Our Dubai consultants have extensive knowledge and experience in treating knee conditions. If you would like more information on the treatments and services we provide contact us.
A direct hit to the knee, as well as twisting the knee, are the two main causes of knee injuries. The most prevalent signs of any type of knee injury are pain and swelling in the knee. A few more indications are; stiffness, knee locking, warm sensation around your knee, and having trouble moving and straightening your knee
A few prevalent knee injuries are fractures, ligament tears, tendon tears, meniscus tears, and dislocations.
If your knee has significant damage, surgery can be required. Additionally, if painkillers for ailments such as osteoarthritis haven’t made a difference in your knee pain, you might also need surgery.
When you leave the hospital, you will be able to walk while using crutches and a leg brace. For the next few days, gradually increase the pressure on your leg until you can bear all of your body weight.
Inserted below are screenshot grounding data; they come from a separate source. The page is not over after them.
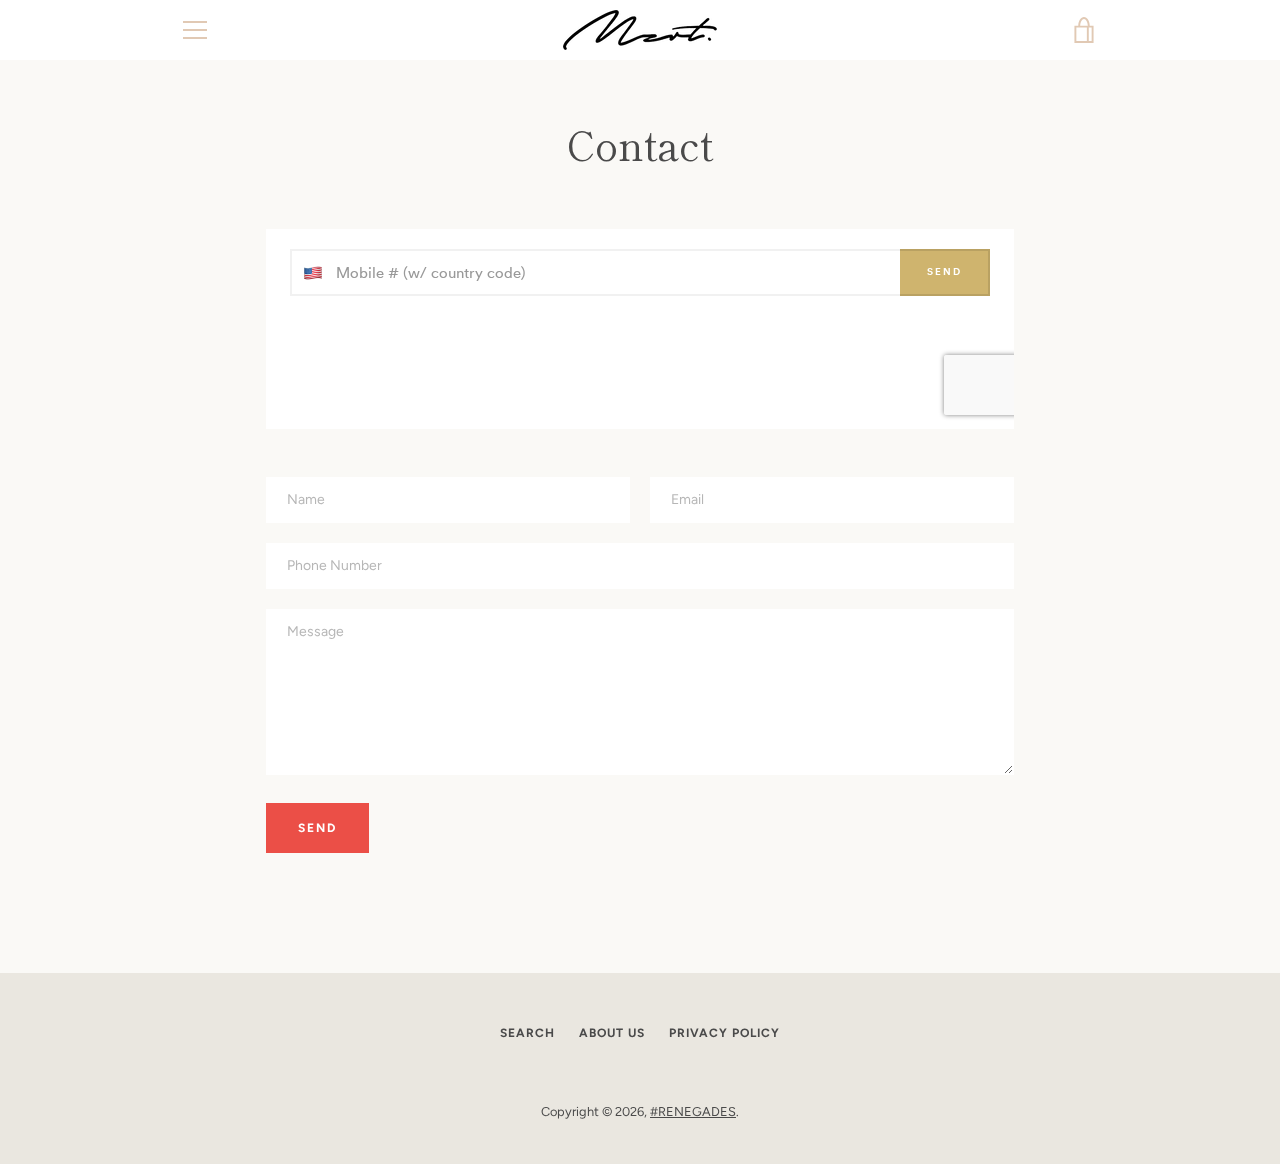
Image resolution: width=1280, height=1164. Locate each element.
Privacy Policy (724, 1033)
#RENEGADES (693, 1111)
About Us (612, 1033)
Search (527, 1033)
Nevertheless, before you may walk without the crutches, you need your doctor’s approval. When you can begin walking without the brace will also be determined by your doctor. It is mostly reliant on your ability to coordinate your muscles and how comfortable you feel. Luckily, it is usually within 6 weeks post-op.
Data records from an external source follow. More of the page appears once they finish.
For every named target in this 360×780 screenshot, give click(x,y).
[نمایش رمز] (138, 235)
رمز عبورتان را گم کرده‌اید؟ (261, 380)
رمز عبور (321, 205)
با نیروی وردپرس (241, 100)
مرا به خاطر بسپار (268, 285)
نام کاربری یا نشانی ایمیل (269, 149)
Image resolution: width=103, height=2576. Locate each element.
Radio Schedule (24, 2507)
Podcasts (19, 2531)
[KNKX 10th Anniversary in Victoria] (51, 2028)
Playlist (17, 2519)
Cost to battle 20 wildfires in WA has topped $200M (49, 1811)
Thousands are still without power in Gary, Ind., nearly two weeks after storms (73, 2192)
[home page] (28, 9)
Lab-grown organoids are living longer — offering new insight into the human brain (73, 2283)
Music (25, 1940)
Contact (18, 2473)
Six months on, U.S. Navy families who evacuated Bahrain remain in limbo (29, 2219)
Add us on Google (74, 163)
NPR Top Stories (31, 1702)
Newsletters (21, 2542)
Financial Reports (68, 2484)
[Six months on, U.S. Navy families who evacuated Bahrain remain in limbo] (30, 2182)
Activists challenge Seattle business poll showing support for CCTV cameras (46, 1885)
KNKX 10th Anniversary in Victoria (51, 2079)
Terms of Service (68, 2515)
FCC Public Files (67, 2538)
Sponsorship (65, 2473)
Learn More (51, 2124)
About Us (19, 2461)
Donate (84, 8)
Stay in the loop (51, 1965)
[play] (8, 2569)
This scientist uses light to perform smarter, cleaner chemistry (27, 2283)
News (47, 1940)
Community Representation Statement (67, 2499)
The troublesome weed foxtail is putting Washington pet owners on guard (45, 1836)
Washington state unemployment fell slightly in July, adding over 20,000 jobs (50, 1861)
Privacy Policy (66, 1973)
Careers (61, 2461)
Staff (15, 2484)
Wait until your incision has dried up and completely closed. This is typically when the sterile strips fall out and your stitches dissolve or come out. When taking a shower, always cover the incision with a plastic bag, and don’t forget to dry the incision carefully after contact with water.
There are specific actions you may take to reduce your chance of suffering a knee injury, even if it is not always possible to avoid one. They include using proper form when working out and indulging in sports, scheduling conditioning time, looking into moving to low-impact alternatives like swimming and maintaining a healthy weight.